» Source passage
Pontiac brothers file $125 million wrongful conviction lawsuit

George Hunter
The Detroit News

Novi — Two Pontiac brothers who spent 25 years behind bars for a rape and murder they say they didn't commit have filed a $125 million federal wrongful conviction lawsuit, claiming a retired Oakland County Sheriff's investigator and polygraph examiner lied about a lie detector test to get them convicted.

Melvin and George DeJesus were convicted of the July 11, 1995 murder and rape of Margaret Midkiff, despite there being no DNA evidence linking them to the scene and witnesses who testified that the brothers were elsewhere when the attack occurred.

The brothers, who'd been friends with Midkiff and her family, were convicted solely on the testimony of convicted rapist Brandon Gohagen, 50, whose DNA was found at the crime scene.

Gohagen claimed the DeJesus brothers forced him to rape Midkiff but he didn't kill her. A jury believed him, and in 1997 the brothers were convicted of first-degree murder. In exchange for his testimony, Gohagen was convicted of second-degree murder and first-degree sexual assault and was sentenced to a maximum of 35 years.

Melvin DeJesus, left, and his brother George DeJesus, right, appear with their attorney Wolfgang Mueller during a press conference Tuesday announcing a $125 million lawsuit.

The DeJesus brothers claimed they were innocent, prompting investigations by the Michigan Attorney General's Conviction Integrity Unit, the University of Michigan Innocence Clinic and the Western Michigan University-Cooley Law School Innocence Project. The investigations found that Gohagen was solely responsible for Midkiff's killing, along with 12 other sexual assaults in Pontiac from the 1990s, Attorney General's officials announced in March.

According to a 24-page lawsuit filed Monday in U.S. District Court for the Eastern District of Michigan, now-retired Oakland County Sheriff's deputy William Harvey and Chester Romatowski, a retired polygraph examiner, "agreed on a plan to have Gohagen 'pass' the polygraph examination so that the DeJesus brothers would be charged with first-degree murder," the lawsuit says.

Attempts to reach the two defendants Tuesday were not immediately successful.

» Using the information
1. According to the article on the DeJesus brothers' lawsuit, in which court was the lawsuit filed?
2. List every organization that the article on the DeJesus brothers' lawsuit says investigated the brothers' claims of innocence.
3. Write the next few paragraphs of the article on the DeJesus brothers' lawsuit, starting after its final sentence.

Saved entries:

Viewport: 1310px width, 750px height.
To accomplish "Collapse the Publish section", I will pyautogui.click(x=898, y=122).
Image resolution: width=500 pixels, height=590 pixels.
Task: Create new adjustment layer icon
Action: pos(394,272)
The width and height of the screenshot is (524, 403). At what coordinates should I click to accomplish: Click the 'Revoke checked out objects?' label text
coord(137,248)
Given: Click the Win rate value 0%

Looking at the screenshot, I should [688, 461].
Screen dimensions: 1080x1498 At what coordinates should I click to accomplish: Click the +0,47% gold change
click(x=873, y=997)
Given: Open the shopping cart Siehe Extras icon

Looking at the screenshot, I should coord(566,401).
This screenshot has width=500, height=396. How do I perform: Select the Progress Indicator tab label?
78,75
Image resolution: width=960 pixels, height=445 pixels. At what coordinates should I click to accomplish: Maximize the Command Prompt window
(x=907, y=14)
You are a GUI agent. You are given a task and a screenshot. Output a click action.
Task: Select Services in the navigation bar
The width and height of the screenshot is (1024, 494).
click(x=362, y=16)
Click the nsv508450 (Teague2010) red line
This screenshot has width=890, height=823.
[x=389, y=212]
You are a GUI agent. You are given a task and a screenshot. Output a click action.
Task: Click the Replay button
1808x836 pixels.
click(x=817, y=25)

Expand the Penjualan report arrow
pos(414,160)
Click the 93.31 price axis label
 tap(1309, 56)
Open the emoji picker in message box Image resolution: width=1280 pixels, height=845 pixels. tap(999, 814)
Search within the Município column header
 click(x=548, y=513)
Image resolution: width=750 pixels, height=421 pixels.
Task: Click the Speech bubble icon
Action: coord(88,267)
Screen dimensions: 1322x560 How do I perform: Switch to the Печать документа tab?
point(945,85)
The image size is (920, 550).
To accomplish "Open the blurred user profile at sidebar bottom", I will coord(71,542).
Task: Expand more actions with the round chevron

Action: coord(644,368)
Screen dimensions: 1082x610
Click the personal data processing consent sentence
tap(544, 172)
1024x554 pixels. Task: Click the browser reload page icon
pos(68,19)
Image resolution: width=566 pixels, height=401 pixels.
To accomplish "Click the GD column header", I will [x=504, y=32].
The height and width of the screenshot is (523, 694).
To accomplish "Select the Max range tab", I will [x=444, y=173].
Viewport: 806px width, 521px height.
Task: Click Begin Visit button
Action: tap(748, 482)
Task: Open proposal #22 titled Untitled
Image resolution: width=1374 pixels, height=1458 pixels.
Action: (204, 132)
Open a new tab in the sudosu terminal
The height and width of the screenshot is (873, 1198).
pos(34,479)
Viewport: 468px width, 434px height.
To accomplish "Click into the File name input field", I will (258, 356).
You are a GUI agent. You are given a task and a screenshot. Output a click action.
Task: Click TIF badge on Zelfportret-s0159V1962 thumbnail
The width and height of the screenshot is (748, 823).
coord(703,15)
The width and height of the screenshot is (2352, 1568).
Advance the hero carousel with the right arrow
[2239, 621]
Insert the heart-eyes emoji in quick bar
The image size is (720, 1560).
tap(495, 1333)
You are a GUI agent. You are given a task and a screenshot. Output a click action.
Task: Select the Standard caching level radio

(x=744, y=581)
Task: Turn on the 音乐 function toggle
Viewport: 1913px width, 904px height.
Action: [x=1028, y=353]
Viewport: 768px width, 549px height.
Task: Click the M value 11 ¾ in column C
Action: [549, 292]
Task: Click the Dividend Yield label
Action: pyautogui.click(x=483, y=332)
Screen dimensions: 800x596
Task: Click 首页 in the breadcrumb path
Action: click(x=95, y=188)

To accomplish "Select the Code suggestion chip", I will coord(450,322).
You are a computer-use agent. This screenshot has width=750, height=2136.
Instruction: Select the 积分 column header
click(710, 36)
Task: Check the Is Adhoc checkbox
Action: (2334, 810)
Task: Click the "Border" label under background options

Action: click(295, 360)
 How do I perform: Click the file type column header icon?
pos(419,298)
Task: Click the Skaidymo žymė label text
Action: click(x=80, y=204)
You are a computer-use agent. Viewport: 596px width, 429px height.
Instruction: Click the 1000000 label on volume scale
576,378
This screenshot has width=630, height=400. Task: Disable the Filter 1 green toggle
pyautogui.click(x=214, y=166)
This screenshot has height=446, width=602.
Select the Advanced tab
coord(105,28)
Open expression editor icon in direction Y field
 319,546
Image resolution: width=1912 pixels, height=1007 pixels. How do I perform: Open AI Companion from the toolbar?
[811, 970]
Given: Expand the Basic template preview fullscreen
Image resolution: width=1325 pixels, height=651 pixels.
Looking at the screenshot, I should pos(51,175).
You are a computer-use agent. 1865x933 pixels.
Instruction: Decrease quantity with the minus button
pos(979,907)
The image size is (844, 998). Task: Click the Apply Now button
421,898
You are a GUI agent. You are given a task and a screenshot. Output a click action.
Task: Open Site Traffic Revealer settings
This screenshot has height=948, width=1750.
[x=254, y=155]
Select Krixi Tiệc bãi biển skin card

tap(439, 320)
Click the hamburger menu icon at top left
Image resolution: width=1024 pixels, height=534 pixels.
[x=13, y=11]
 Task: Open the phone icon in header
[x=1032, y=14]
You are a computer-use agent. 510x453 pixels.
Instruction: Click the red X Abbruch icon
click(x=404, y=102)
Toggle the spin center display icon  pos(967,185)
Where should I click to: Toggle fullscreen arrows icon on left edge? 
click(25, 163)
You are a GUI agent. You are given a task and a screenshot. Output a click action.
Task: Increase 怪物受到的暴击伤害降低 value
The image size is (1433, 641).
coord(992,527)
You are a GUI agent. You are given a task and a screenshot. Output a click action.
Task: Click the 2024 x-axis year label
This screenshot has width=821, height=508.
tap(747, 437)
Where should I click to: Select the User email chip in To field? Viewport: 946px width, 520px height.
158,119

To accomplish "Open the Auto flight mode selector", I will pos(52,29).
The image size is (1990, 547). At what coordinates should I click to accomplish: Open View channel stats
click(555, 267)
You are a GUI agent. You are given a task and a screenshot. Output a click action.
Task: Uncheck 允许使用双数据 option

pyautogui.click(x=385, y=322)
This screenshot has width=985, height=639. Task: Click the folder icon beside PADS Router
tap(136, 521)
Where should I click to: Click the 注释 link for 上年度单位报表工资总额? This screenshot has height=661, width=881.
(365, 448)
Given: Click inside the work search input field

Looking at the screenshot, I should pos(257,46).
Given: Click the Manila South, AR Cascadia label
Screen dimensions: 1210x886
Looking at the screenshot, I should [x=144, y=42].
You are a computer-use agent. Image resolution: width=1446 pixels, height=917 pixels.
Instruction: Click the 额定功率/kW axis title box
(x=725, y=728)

» Results
1. The U.S. District Court for the Eastern District of Michigan.

2.
- Michigan Attorney General's Conviction Integrity Unit
- University of Michigan Innocence Clinic
- Western Michigan University-Cooley Law School Innocence Project

3.
Attorney Wolfgang Mueller, who represents the DeJesus brothers in the lawsuit, said during a Tuesday press briefing at his Novi office that he obtained through discovery the actual graphs of the polygraph test, and that Romatowski and Harvey lied in their summaries of the results.

"There's no way this was a mistake; Chet Romatowski and William Harvey were veteran investigators," Mueller said. "(Albert) Einstein doesn't get two plus two wrong unless he's trying to get it wrong."

Although polygraph test results aren't admissible in court, "Romatowski's fabricated test results gave the Oakland County prosecutor the assurance she needed to charge (the DeJesus brothers) with Margaret Midkiff's murder," the lawsuit said.

During Tuesday's press conference, George DeJesus, 45, said filing the lawsuit "opens up old wounds," but added: "Maybe it'll help us get answers. I want to know why this happened to us."

Melvin DeJesus, 49, said the money being sought in the lawsuit "is nothing compared to what I lost. I was never able to hold my daughter as a free person. We spent 25 years in prison just from some guy saying he was with us. That's terrible."

During a livestreamed March 22 hearing in which the brothers' sentences were vacated, Attorney General CIU director Robyn Frankel told the brothers: "On behalf of the state of Michigan, I offer you our deepest apologies for all the years that have been taken from you."

Frankel said during the hearing that the new evidence against Gohagen included DNA that surfaced in 2016 from the Aug. 29, 1994 murder and rape of Pontiac resident Rosalia Brantley, 22. Her body was shrouded in a window curtain and dumped in the city’s Hawthorne Park.

In 2017, Gohagen was convicted of first-degree murder in connection with Brantley's death and he was sentenced to life in prison.

Mueller said Tuesday: "It's important that the AG found that these two men are innocent. Not that there was just police misconduct during their case; they found that they were factually innocent."